旭川は美瑛・富良野方面へのアクセス拠点としても使いやすく、北海道の広大な自然を楽しみたい人に向いています。
8月の旭川は、平年では最高気温が27℃台になる時期もあり、「北海道=ずっと涼しい」とはいえません。
そのため、旭川市街地だけで涼しさを求めるというより、大雪山など標高の高いエリアと組み合わせる旅行がおすすめです。
「観光都市+自然」という組み合わせで旅行を組みやすいのがメリットです。
結局、2026年の避暑地はどこがおすすめ?
ここまで5つの候補を紹介しましたが、「結局どこへ行けばいいの?」という人向けに整理してみます。
とにかく涼しさ重視なら「釧路」
暑さを避けることを最優先するなら、釧路が有力です。
8月の平年値でも気温が低く、釧路地方気象台が「天然の避暑地」と紹介するほど夏の涼しさが特徴です。
ただし、霧が多く天気がすっきりしない日もあるので、「カラッと晴れた夏」を期待しすぎないほうがいいでしょう。
観光・グルメも楽しみたいなら「軽井沢」
涼しさだけでなく、カフェ、ショッピング、自然、アートなども楽しみたいなら軽井沢。
特に首都圏から短めの旅行を考えている人には使いやすい選択肢です。
2026年夏は白糸の滝のライトアップなど、季節限定のイベントもあります。
絶景を楽しみたいなら「美瑛・富良野」
「せっかく避暑旅行するなら、北海道らしい景色も見たい」という人には美瑛・富良野。
涼しさだけでなく、ラベンダーや丘の風景、ドライブなど、夏の北海道ならではの旅行を楽しめます。
自然の中でしっかり涼みたいなら「上高地」
標高1,500mの上高地は、涼しい場所で自然を満喫したい人にぴったり。
特にハイキングや森林浴が好きな人なら、満足度の高い旅行先になりそうです。
避暑旅行で注意したいポイント
「避暑地だから暑さ対策はいらない」と考えるのは禁物です。
高原や北海道でも日差しが強い日はありますし、ハイキングや観光で長時間歩けば熱中症になる可能性があります。

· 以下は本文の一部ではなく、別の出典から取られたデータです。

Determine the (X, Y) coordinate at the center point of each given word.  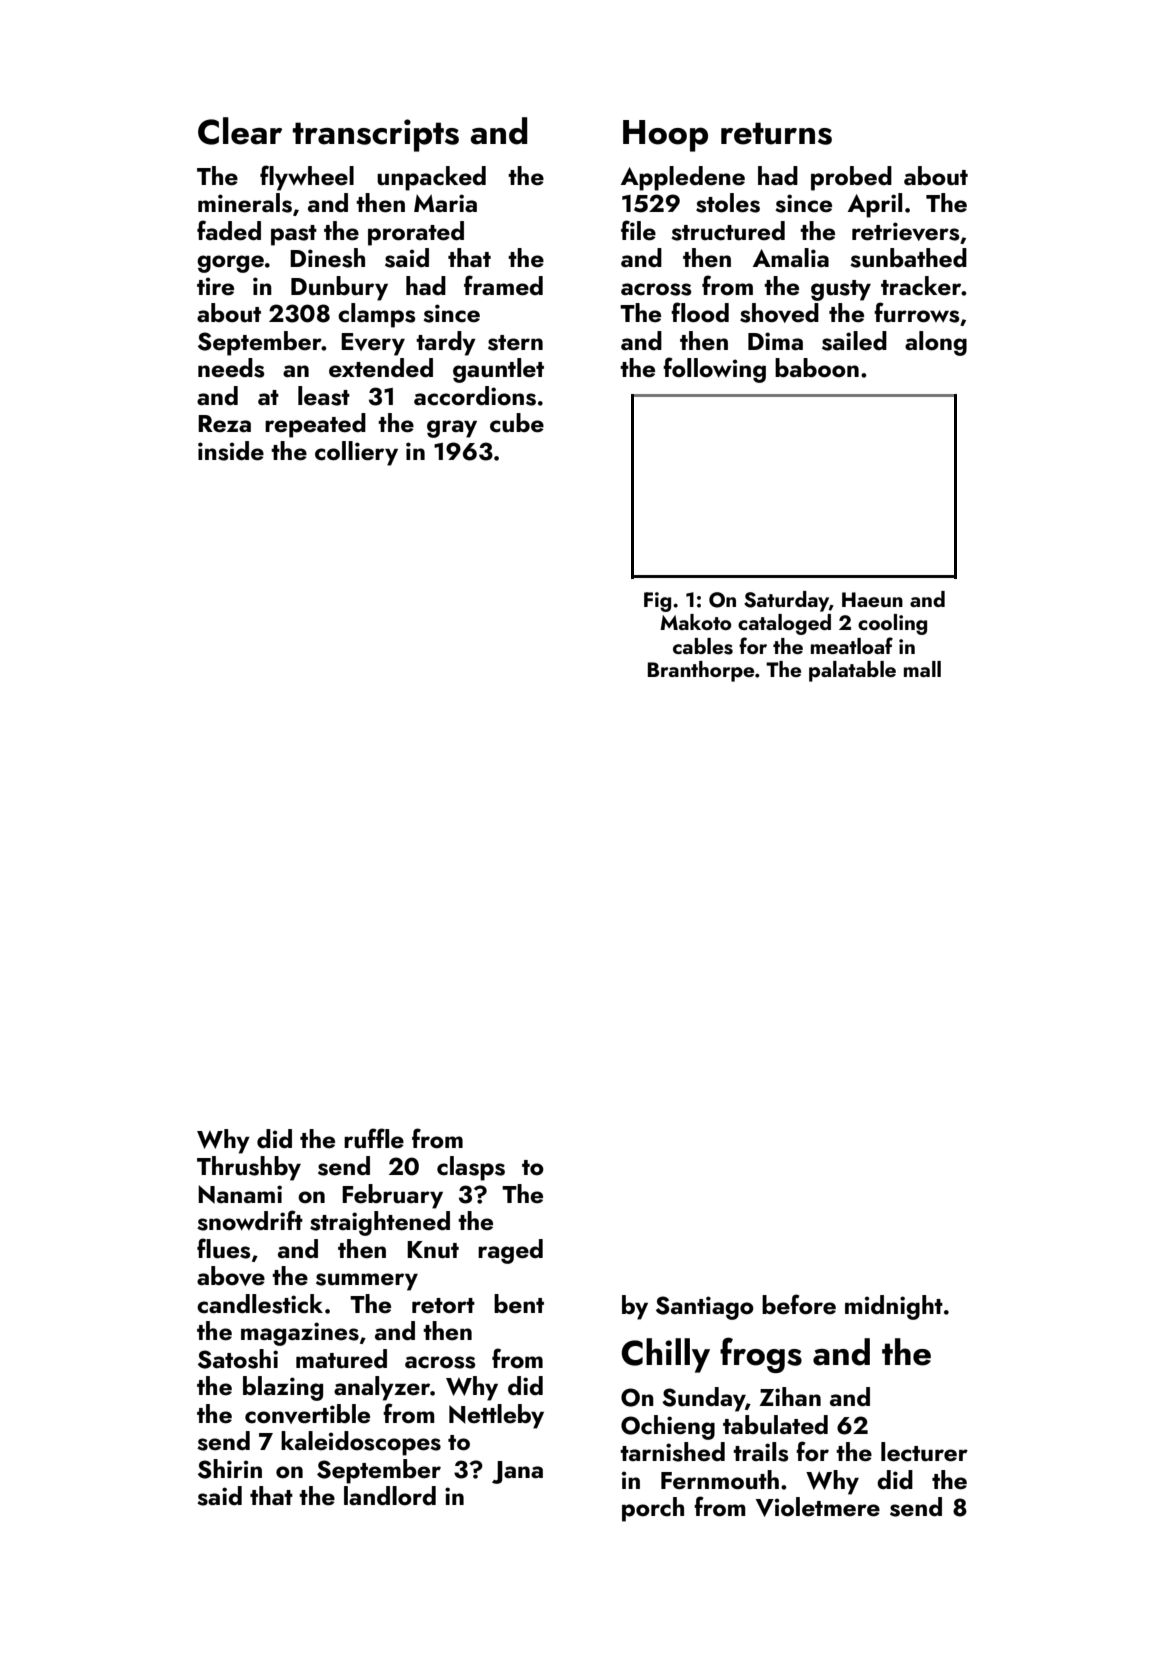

旅行前には目的地の最新の天気予報を確認し、必要に応じて服装を調整しましょう。
気象庁では全国の1週間予報を公開しているので、出発直前に確認するのがおすすめです。
また、北海道の道東や上高地などは、都市部よりも朝晩が冷え込む場合があります。
「夏だから半袖だけで大丈夫」と決めつけず、薄手の長袖や羽織りものを持っていくと安心です。
2026年の避暑旅行、狙い目は「涼しさ+目的」で選ぶ
2026年の夏は暑さが厳しく、避暑地への旅行を考えるにはちょうどいいタイミングです。
ただ、「日本で一番涼しい場所」を探すだけでは、旅行先選びに失敗することもあります。
重要なのは、自分が何をしたいか。
「とにかく涼みたい」なら釧路。
「北海道らしい景色を見たい」なら美瑛・富良野。
「涼しさとグルメ・買い物を両立したい」なら軽井沢。
「山や川で自然を満喫したい」なら上高地。
「北海道の自然を広く楽しみたい」なら旭川・大雪山周辺。
こんなふうに目的から選ぶと、旅行プランがかなり決めやすくなります。
まとめ|2026年の夏は「涼しい場所へ逃げる」のもアリ
2026年の夏は全国的に暑さが厳しく、今年の旅行先は「どこへ行くか」だけでなく「どれだけ暑さを避けられるか」で選ぶのもおすすめです。
今回紹介した中でも、特に涼しさを重視するなら釧路や上高地が有力。
観光やグルメまで含めて楽しみたいなら軽井沢、北海道らしい夏を満喫したいなら美瑛・富良野が候補になります。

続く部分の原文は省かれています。